SPICE WORLD (38)

Directed by: Bob Spiers

Starring: The Spice Girls, Richard E. Grant, Roger Moore, George Wendt

The Pitch: It's the Spice Girls! There's five of them! And they're singers! Well, sort of...

Theo Sez: "Based on an idea by the Spice Girls and Kim Fuller," say the credits, which sounds about right - it takes all five of them to have an idea, and even then they need help. Not that the film tries to disguise its heroines' bimbo credentials, having them babble on about star signs and Gucci dresses and treating even their status as Empowered 90s Women with irreverence ("Yeah, Girl Power, feminism, d'you know what I mean?" gushes Scary without much conviction during a photo-shoot) ; indeed, what's fascinating about it is the way it tries to re-position them, toning down their aggressive edge, having them comfort people (a pregnant friend, a little boy in hospital) and turning them from fearless amazons into victims of the various men running their career. Even if the model is A HARD DAY'S NIGHT (as claimed in the hype), that at least had the Beatles more than holding their own against the the various handlers and media-vultures trying to control their lives ; here, the handlers are running the show, from the bits of unabashed spin-control (dismissing the rumours of a Spice Girls split as tabloid fabrication) to the many showbiz jokes (movie pitches, earnest documentary-makers), appealing to a media type's sense of humour but surely above the heads of the band's prepubescent fan-base.

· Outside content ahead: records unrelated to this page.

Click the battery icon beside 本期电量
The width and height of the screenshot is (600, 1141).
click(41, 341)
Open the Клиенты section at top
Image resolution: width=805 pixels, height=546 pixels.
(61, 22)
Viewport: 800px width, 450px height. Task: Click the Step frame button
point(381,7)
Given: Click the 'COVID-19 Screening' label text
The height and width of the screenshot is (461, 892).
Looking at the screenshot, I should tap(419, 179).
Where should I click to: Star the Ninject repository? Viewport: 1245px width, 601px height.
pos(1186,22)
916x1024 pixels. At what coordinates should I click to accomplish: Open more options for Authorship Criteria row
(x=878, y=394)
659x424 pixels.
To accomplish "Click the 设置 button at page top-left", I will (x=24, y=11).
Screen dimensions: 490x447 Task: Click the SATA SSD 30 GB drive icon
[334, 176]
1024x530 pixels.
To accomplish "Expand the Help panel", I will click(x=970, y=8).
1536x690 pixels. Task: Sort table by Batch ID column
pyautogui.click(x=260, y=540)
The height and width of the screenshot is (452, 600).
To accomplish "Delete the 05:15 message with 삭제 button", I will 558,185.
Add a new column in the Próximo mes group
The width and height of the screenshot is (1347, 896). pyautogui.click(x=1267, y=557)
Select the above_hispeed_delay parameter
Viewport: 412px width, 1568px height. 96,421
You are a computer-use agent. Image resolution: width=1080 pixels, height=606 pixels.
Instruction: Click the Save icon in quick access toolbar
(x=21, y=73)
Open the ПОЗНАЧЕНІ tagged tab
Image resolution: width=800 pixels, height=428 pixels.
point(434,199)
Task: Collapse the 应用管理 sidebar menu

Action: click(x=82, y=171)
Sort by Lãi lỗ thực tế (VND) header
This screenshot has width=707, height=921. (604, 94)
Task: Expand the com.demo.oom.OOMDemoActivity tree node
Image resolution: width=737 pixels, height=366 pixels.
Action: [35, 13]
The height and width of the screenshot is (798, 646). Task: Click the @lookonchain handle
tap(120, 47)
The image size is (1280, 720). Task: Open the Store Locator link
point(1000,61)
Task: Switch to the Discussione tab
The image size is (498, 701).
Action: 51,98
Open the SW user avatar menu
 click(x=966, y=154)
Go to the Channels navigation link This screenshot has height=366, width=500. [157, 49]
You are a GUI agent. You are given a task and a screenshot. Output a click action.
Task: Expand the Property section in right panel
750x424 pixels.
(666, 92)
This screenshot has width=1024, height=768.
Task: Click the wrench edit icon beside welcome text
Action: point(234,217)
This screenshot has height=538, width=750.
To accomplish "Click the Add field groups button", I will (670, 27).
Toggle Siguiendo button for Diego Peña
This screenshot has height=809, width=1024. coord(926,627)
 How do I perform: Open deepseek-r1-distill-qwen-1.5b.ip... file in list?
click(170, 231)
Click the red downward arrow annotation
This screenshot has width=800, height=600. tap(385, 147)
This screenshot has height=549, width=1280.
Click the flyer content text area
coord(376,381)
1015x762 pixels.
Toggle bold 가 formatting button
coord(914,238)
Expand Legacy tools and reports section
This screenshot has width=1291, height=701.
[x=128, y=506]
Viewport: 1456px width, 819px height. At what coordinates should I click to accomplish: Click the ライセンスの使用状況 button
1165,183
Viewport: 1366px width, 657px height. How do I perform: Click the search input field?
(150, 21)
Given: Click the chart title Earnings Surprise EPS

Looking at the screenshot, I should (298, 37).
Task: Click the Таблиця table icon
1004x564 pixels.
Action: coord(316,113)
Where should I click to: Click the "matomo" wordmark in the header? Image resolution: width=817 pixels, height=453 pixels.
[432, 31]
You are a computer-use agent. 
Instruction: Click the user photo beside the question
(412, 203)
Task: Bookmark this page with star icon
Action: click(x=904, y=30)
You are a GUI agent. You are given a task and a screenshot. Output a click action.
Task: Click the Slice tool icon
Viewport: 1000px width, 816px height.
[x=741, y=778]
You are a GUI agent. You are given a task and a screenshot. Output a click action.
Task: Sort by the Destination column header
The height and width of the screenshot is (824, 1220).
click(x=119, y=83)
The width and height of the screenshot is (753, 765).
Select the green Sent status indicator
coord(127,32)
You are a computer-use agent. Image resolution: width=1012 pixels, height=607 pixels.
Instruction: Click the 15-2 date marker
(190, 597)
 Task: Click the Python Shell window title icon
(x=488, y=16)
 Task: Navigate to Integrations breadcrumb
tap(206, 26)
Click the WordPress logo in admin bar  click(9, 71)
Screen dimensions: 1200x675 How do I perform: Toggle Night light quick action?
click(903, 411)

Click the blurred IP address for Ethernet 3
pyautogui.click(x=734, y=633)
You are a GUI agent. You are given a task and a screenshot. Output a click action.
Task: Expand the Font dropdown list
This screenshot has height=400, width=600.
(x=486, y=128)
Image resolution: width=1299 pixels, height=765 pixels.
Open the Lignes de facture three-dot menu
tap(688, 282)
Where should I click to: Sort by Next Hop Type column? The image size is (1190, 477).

It's no surprise when, in what was presumably intended as a clever bit of post-modernism, the plot of the Spice Girls movie being pitched within the film takes over the film itself - merely an acknowledgement that there's no such thing as the "real" Spice Girls, that everything is manufactured. It's rare to find a film so unembarrassed about its phoniness - you almost feel a little sorry for the Girls, turned into a consumer product and apparently (unlike, say, the Monkees in HEAD) unaware of the joke ; then again, in an amusing Moebius-strip kind of twist, the film does paint its heroines as pawns, so maybe it is about the "real" Spice Girls after all - even though, by definition, the real Spice Girls don't exist (because the Girls are pawns, so that everything is manufactured, etc etc). It's pretty bad, but intriguingly so.